Mas e se as condições para obtenção dos
méritos forem diferentes entre as pessoas haverá meritocracia? Essa questão é
bastante discutida quando abordamos políticas compensatórias como cotas e meios
que favorecem competidores que disputam em situação de desvantagem.
No Reino Unido, recentemente, este debate
tem tido atenção sobretudo após manifestação de Justine Greening, que comanda o
ministério da educação da composição entre Inglaterra, Irlanda do Norte,
Escócia e País de Gales.
A ministra disse que na terra da Rainha
estudantes medíocres de famílias ricas têm mais chances e melhores posições e
rendimentos que estudantes pobres brilhantes, ou seja, as origens e as
condições diferenciadas são mais determinantes que a capacidade como fatores de
sucesso para o futuro dos jovens.
O brilhantismo de um estudante pobre pode
ser ofuscado por conta das condições de seu desenvolvimento no sistema
educacional e das restrições na progressão de seus estudos, já que nas famílias
mais abonadas as possibilidades de chegar aos mais elevados níveis de formação
são comparativamente melhores.
Mesmo entre os pobres que conseguem
ingressar nas universidades as diferenças posteriores existem, já que possuem
rendas inferiores aos seus concorrentes de origens mais abastadas. A ministra
apontou que os pobres que progrediram nos estudos ainda ganham em média £ 2.200 a menos, anualmente,
que os concorrentes mais abonados com o mesmo nível de formação e até na mesma
profissão e com o mesmo tempo de experiência. Então a desigualdade no processo
educacional acaba combinando com a desigualdade de origem social.

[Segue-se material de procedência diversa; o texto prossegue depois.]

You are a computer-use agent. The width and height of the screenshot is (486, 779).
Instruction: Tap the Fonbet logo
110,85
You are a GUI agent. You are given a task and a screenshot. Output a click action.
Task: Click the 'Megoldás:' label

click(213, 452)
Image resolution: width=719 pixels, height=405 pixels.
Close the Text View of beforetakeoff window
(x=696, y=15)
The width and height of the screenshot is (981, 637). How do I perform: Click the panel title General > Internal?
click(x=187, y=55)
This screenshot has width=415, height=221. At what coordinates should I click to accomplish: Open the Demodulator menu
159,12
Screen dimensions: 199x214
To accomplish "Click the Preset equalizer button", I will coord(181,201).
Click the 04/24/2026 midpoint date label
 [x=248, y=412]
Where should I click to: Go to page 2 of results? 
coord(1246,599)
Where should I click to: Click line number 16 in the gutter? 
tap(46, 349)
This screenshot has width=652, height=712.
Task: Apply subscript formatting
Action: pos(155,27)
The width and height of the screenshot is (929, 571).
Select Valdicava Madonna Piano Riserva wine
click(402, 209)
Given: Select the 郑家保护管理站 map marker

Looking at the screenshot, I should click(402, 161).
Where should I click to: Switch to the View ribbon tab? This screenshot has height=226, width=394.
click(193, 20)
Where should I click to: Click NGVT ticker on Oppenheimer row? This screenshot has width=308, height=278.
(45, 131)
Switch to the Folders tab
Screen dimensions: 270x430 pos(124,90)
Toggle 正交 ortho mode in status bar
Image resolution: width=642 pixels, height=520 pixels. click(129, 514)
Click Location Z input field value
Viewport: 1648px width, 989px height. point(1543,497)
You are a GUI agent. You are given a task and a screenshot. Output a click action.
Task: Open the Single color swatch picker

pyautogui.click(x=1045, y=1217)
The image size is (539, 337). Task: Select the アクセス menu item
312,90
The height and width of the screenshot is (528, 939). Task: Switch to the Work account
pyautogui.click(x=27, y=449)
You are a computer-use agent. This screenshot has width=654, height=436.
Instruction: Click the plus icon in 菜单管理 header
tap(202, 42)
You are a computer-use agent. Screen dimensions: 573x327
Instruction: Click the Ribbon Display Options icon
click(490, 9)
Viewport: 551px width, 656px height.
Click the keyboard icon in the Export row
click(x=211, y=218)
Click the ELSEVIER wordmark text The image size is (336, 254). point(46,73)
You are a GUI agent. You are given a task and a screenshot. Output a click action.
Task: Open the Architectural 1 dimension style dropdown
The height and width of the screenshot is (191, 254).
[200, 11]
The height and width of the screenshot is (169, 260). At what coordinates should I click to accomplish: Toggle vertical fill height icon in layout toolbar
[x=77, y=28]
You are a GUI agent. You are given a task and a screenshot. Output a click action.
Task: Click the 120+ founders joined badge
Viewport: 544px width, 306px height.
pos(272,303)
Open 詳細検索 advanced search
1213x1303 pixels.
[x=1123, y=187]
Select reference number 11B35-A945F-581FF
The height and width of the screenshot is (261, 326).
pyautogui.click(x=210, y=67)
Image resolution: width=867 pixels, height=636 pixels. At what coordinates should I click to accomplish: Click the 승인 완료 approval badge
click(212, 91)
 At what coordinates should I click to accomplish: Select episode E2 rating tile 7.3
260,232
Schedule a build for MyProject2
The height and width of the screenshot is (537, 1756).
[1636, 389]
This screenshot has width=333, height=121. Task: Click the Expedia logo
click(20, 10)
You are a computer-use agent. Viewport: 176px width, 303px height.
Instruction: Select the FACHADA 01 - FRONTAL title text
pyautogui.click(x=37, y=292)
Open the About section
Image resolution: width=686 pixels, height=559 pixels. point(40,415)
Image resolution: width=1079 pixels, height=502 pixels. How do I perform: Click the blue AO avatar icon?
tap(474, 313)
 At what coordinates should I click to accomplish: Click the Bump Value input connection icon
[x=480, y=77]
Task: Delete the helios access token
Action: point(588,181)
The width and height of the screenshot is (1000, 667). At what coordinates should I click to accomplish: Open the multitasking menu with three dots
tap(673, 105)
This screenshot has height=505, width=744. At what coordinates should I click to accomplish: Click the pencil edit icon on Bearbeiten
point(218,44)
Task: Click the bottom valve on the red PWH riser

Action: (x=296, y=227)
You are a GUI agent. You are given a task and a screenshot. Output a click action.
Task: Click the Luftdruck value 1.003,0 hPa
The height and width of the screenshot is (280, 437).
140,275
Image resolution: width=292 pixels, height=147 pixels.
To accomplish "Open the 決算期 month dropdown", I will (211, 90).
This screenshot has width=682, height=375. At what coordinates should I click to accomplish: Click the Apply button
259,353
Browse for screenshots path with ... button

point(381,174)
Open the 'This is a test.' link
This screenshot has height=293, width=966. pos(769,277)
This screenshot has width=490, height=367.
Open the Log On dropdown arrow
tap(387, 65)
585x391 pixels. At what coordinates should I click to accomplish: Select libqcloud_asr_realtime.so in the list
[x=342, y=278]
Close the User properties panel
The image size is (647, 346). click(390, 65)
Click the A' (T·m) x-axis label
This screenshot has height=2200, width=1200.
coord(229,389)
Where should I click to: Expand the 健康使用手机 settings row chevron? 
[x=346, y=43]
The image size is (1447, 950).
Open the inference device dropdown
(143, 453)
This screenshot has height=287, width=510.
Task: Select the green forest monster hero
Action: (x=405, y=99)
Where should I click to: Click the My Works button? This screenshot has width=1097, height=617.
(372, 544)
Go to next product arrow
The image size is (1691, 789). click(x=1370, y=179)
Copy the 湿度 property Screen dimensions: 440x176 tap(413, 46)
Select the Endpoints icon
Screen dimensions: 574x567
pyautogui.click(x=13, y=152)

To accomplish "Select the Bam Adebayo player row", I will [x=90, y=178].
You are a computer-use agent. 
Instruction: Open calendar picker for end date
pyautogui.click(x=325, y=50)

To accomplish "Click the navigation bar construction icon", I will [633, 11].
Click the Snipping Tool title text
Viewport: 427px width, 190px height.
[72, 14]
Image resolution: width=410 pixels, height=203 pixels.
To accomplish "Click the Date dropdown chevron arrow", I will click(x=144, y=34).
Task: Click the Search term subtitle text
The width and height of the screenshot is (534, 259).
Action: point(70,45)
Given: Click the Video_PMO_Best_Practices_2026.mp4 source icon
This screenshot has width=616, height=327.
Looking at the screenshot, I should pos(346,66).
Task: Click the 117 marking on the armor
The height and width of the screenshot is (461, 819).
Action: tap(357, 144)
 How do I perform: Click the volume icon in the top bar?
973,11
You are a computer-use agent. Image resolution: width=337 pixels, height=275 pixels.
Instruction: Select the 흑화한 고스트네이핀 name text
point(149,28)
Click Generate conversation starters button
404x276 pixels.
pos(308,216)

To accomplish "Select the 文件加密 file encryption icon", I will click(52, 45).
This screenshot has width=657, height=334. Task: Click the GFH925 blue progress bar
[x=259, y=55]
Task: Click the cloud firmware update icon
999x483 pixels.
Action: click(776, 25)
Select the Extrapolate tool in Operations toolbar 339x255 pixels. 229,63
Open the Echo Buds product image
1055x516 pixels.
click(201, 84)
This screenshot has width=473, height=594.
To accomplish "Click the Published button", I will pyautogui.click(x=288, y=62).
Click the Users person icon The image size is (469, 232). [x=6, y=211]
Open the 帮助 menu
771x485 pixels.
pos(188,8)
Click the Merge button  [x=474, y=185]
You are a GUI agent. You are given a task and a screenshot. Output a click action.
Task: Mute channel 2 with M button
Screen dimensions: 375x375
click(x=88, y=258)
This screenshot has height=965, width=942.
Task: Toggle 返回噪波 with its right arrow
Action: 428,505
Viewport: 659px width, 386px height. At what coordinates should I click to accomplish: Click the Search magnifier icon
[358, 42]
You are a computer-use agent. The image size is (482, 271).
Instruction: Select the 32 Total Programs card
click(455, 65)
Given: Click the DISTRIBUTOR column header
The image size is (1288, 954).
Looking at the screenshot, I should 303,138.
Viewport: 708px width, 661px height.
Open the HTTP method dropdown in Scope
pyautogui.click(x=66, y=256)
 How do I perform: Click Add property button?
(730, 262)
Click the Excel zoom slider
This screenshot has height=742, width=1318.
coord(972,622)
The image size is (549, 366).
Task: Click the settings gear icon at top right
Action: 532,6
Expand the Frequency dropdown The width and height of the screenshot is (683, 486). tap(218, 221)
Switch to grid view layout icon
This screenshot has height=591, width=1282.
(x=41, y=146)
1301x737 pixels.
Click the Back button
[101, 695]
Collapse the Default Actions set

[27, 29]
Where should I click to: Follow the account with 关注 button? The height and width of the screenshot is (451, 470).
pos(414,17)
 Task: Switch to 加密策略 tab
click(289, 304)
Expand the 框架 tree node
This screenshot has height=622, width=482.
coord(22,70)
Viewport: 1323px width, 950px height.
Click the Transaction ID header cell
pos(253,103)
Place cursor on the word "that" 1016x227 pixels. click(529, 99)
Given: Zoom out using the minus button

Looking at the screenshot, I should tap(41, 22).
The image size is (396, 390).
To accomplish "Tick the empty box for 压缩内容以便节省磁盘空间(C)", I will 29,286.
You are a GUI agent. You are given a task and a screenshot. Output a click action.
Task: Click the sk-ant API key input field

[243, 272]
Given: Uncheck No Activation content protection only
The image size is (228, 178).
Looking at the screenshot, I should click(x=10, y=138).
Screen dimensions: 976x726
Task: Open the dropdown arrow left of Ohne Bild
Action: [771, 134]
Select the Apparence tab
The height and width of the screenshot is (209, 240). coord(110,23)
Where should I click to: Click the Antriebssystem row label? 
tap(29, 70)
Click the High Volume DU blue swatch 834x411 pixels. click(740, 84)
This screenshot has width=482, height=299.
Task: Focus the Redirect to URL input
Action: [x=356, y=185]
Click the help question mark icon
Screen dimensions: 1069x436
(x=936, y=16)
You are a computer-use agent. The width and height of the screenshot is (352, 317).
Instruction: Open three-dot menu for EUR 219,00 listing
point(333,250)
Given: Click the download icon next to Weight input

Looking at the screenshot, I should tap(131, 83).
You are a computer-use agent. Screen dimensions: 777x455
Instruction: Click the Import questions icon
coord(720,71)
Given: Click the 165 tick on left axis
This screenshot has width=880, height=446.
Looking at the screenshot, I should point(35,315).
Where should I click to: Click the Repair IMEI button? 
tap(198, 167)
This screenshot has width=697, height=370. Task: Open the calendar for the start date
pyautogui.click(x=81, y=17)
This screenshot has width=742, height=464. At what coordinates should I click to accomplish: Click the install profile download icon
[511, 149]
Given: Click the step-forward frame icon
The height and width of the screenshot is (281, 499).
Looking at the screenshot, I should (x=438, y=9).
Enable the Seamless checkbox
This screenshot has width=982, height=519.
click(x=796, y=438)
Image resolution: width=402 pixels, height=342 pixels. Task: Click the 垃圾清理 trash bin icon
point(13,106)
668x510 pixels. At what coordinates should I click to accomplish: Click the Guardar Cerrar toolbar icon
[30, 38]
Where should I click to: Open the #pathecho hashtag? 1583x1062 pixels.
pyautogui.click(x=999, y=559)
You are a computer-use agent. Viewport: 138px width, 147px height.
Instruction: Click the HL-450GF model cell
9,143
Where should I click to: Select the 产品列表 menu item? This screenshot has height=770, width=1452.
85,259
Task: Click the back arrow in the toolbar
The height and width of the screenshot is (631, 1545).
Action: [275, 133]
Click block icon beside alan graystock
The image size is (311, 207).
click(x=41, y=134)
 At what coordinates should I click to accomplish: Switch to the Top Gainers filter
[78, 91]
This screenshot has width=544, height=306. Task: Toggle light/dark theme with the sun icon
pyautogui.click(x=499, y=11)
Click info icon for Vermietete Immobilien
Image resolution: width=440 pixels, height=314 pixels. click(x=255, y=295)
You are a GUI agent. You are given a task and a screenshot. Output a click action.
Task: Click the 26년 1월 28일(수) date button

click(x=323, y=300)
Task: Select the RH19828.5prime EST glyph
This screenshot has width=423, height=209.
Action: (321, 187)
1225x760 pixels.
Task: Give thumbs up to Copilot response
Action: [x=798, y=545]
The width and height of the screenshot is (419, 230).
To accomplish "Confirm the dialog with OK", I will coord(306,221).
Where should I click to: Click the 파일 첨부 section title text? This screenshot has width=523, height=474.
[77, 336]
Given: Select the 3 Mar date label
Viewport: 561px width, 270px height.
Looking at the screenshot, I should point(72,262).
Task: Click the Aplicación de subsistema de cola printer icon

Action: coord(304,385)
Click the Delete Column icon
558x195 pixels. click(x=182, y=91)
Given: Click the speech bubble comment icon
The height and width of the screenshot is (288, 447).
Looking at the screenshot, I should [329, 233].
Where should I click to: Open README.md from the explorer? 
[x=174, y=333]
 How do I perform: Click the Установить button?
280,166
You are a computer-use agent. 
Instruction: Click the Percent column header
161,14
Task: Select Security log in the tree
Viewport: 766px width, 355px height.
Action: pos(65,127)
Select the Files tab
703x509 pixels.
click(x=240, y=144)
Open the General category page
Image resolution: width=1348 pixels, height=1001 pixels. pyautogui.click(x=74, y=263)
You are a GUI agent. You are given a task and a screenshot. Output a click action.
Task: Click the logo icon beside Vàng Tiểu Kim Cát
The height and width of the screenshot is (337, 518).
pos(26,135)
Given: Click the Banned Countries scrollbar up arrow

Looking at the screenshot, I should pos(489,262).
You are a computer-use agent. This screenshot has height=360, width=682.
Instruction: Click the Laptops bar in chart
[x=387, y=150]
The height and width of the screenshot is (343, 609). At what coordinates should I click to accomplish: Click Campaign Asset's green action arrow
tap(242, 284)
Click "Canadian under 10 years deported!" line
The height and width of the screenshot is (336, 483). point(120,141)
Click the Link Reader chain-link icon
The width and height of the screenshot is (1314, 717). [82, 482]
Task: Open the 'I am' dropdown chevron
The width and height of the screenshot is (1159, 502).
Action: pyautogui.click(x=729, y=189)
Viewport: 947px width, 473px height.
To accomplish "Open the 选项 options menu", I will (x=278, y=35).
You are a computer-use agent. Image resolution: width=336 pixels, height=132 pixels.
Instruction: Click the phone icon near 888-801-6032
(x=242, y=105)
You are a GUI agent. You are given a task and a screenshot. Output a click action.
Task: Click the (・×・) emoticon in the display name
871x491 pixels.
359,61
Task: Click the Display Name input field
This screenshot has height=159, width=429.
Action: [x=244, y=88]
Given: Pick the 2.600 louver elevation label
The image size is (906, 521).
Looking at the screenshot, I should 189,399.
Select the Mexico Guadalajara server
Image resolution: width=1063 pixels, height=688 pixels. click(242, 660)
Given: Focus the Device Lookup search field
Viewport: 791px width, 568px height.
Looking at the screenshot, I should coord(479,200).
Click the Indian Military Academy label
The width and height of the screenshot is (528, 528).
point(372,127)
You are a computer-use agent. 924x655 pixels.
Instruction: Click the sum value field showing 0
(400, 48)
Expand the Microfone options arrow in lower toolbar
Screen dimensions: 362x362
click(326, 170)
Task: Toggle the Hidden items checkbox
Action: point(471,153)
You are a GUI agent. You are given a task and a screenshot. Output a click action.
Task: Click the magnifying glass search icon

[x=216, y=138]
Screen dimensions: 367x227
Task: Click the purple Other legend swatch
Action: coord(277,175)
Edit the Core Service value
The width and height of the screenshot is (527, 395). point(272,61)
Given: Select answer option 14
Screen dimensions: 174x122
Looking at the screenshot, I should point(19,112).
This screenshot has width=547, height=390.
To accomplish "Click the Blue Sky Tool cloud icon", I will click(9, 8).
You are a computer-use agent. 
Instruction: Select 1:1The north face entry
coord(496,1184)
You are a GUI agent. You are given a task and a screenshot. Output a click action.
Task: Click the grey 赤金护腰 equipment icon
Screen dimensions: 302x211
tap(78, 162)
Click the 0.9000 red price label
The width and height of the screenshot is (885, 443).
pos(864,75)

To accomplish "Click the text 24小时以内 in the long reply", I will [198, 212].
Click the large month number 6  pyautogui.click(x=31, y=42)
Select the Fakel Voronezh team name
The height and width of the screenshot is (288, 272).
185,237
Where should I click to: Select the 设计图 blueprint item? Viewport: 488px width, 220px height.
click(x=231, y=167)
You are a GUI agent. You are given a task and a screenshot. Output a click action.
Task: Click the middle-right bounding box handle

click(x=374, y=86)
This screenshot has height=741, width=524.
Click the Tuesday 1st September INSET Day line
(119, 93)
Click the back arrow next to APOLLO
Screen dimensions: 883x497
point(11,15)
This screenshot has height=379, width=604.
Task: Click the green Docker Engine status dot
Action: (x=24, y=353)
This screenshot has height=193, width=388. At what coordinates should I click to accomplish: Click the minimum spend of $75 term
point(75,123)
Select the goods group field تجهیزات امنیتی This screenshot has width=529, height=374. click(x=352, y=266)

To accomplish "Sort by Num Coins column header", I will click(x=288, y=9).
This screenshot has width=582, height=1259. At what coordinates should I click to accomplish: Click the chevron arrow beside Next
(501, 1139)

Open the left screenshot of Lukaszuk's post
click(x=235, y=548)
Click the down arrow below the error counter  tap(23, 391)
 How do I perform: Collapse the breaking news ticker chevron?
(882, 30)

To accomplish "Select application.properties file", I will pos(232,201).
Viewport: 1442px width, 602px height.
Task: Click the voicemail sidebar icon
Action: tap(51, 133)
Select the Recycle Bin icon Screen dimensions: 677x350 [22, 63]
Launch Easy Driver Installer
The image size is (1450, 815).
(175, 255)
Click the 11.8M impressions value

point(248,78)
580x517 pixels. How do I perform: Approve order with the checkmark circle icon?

Isso faz com que os membros do Reino Unido
amarguem a incômoda posição de estarem entre os piores países da Europa em
condições de promoção de ascensão social, situação que fez acender um
preocupante sinal de alerta para o governo constituído após o processo que
ficou conhecido como Brexit, que implicou na problemática saída do Reino Unido
da União Europeia.
Meritocracia é uma ilusão para a maioria
dos britânicos, pois a maioria da população acredita que merecimento não é um
fator levado em consideração por lá, já que fatores como origens sociais são
determinantes para o futuro profissional das pessoas, associados a uma também
desigual educação.
Para o britânico, meritocracia é reconhecer
a qualidade de quem vem de baixo e o governo sinaliza uma intervenção nas
políticas educacionais para reduzir esse problema. Tudo para ampliar a
instrução e o acesso ao ensino superior para os mais pobres.
Enquanto isso, aqui no Brasil, com
disparidades sociais muito mais intensas do que as verificadas no Reino Unido,
o discurso em torno da meritocracia tem um direcionamento diferente.
É empreendido justamente para questionar
políticas compensatórias que se propuseram a servir de – pelo menos –
instrumentos paliativos para lidar com um colossal fosso de desigualdades de condições
nos sistemas educacionais que atendem aos mais ricos e aos mais pobres.
Os que já possuem vantagens na disputa por
espaços defendem o mérito dos resultados frios dos cálculos de notas como meios
exclusivos de definição de critério de acesso ao ensino superior nas
universidades públicas.
Assim, perpetuam uma situação que
historicamente restringe a presença dos menos favorecidos no espaço acadêmico.
A inversão meritocrática brasileira é o
oposto da defesa de mérito, é apenas a tentativa de preservação de privilégios
e a garantia de vantagens de quem já tem vantagens, desconsiderando o
reconhecimento de quem disputa sem os mesmos meios. Por isso as cotas geraram –
e ainda geram – tantas polêmicas entre nós.